- [WHAT TO DO] Edit the stretch of data from the line containing "Open المدخلات upload icon in sidebar" through the line containing "[x=318, y=177]" by replacing "headline" with "title", leaving everything else unchanged. Return only those lines, with the pictures left out.

- [STORED DATA]
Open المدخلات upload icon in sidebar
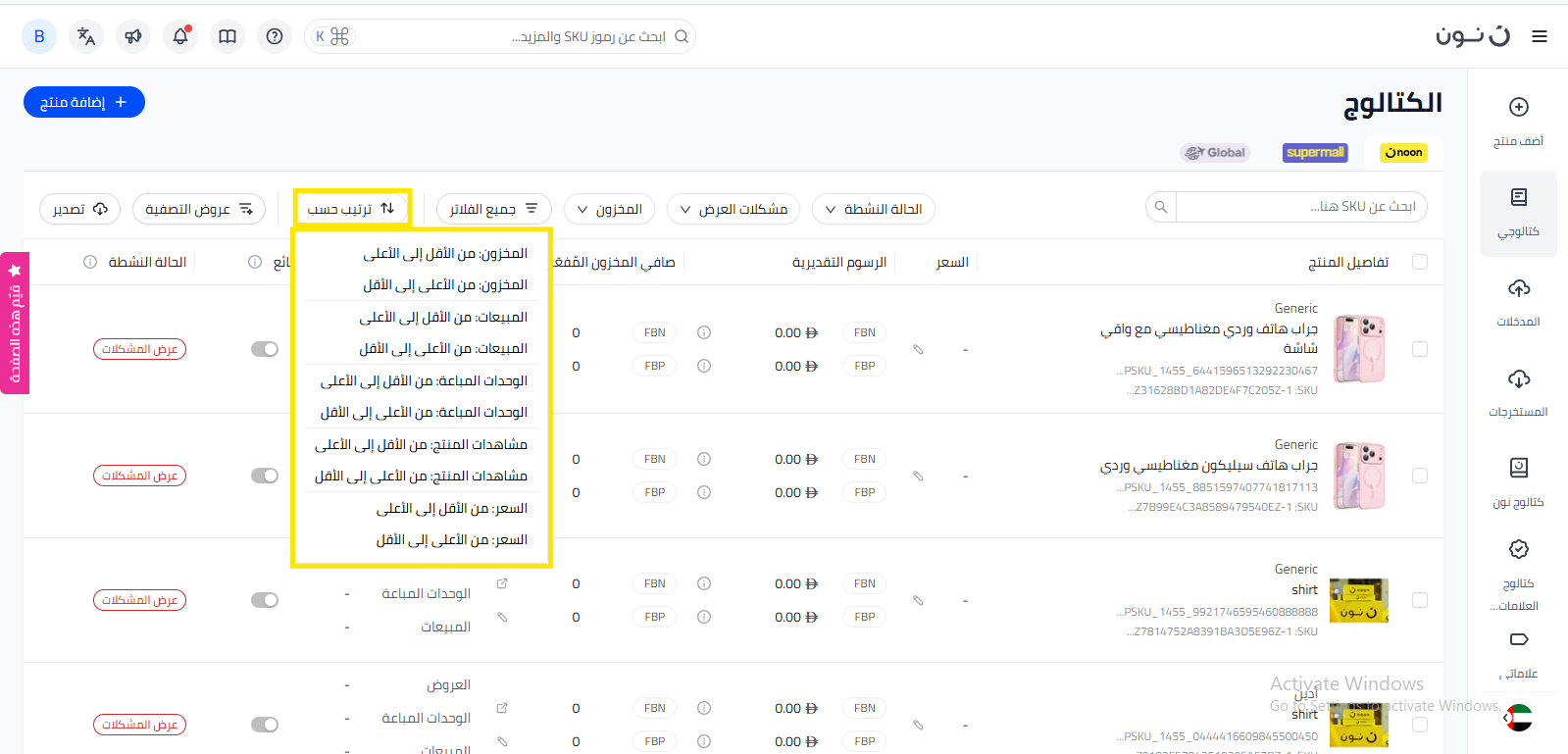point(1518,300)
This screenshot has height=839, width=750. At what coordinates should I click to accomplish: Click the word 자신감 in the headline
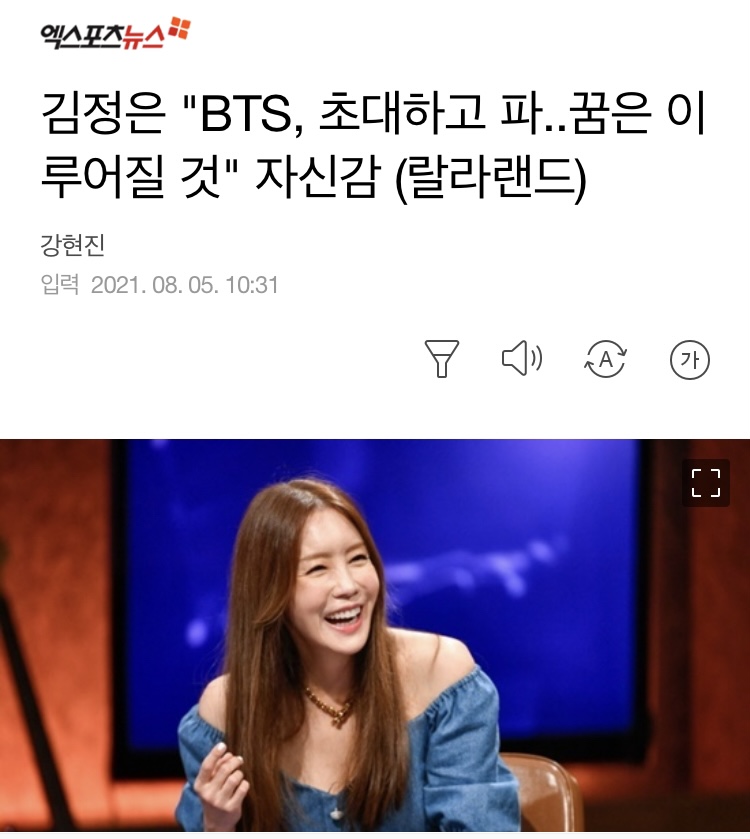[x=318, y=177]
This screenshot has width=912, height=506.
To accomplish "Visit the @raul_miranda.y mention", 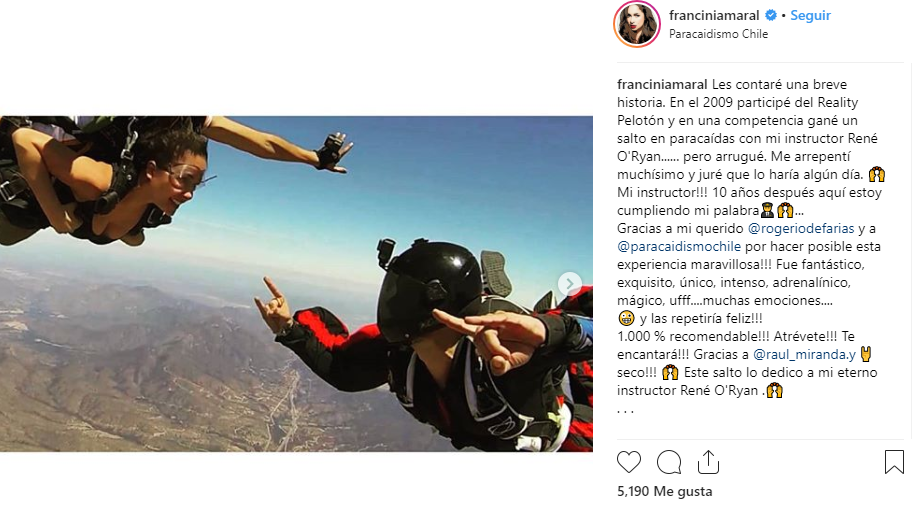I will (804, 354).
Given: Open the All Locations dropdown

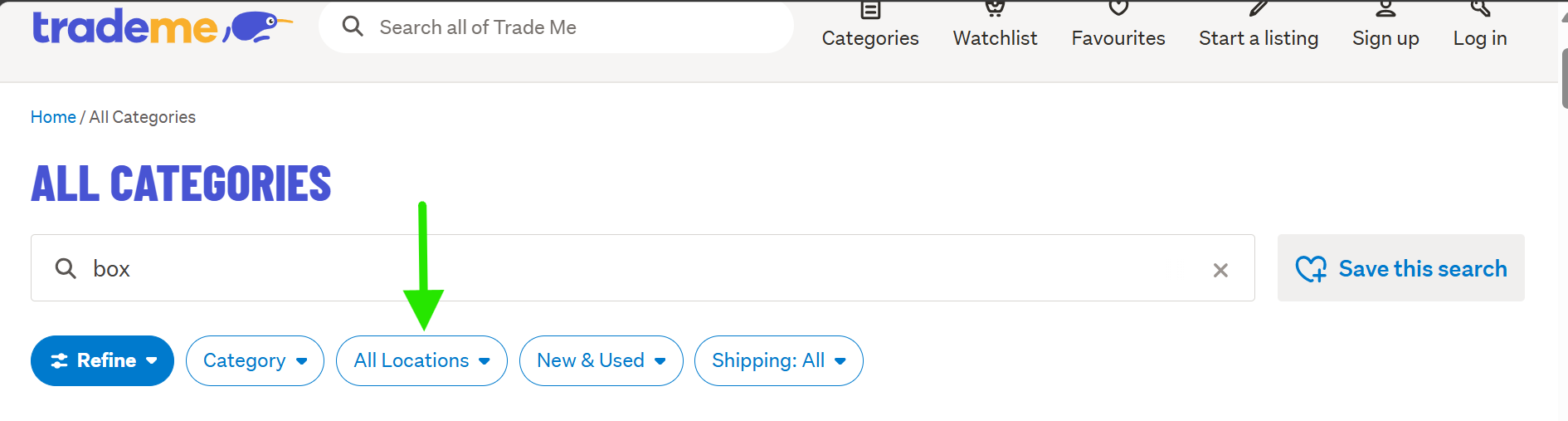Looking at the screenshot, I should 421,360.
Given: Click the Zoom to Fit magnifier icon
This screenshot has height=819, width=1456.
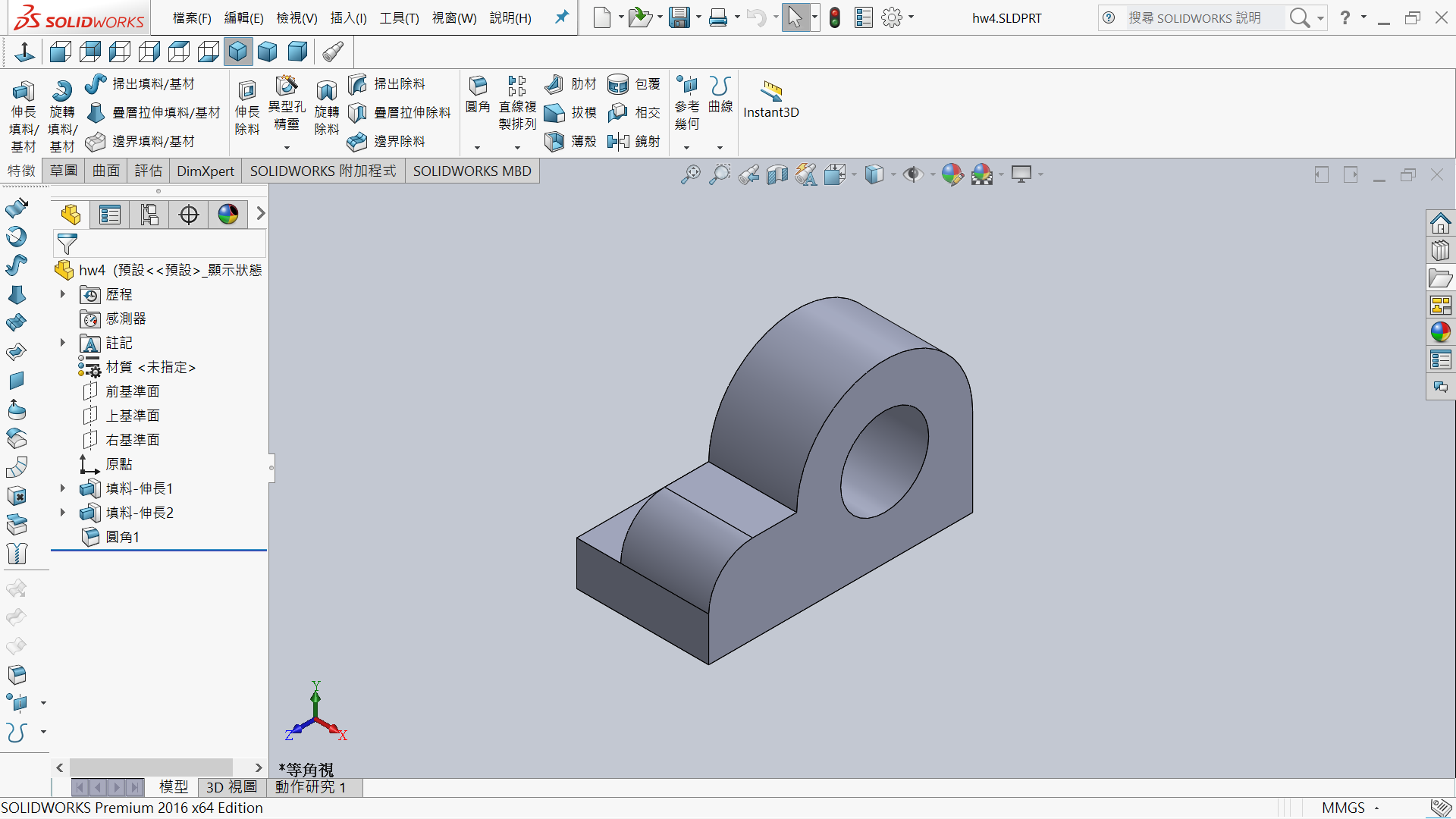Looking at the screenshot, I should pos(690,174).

...

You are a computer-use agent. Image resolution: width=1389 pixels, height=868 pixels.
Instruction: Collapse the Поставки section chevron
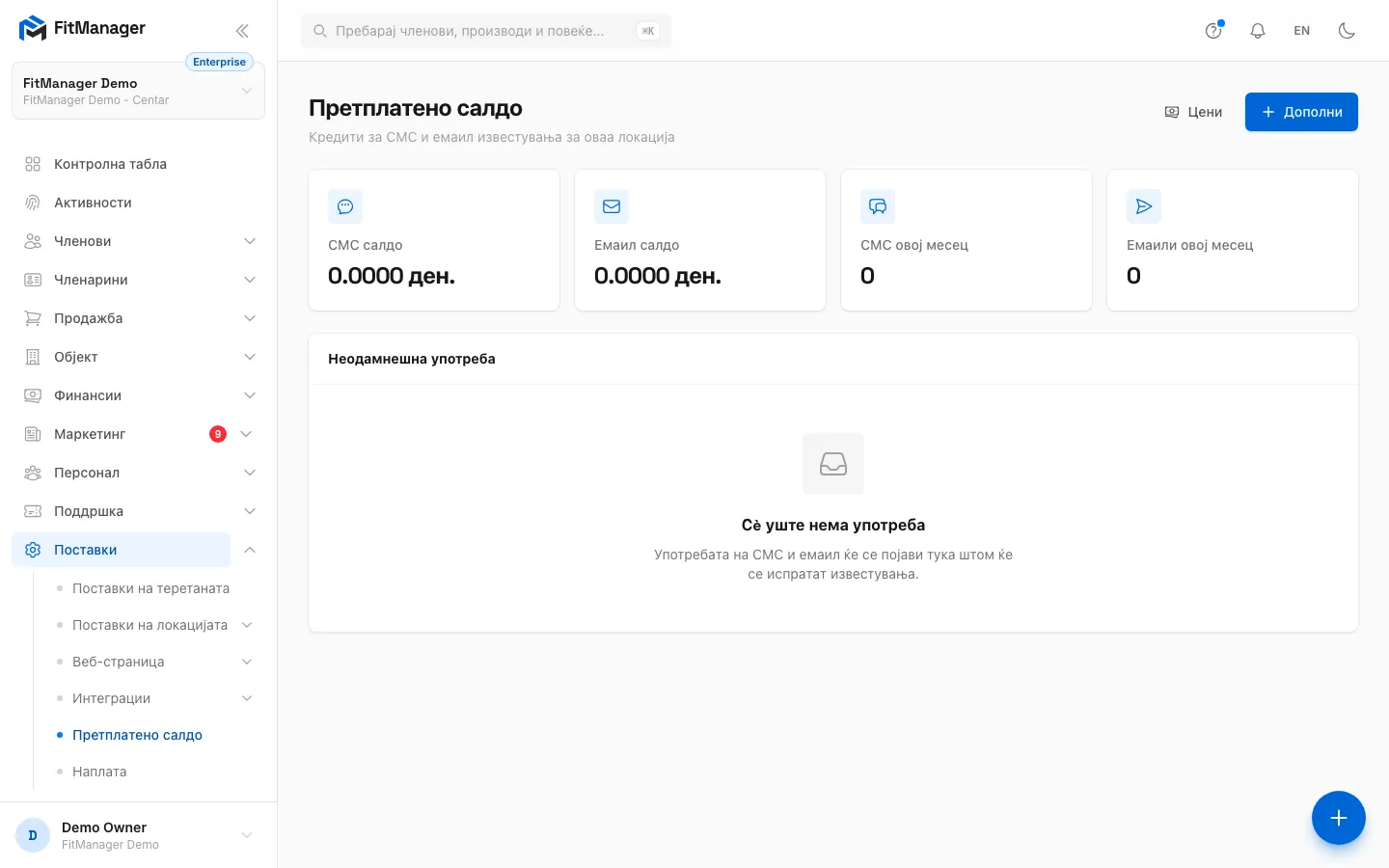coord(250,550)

- [TASK SOLUTION]
Open المدخلات upload icon in sidebar
point(1518,300)
This screenshot has height=839, width=750. At what coordinates should I click to accomplish: Click the word 자신감 in the title
[x=318, y=177]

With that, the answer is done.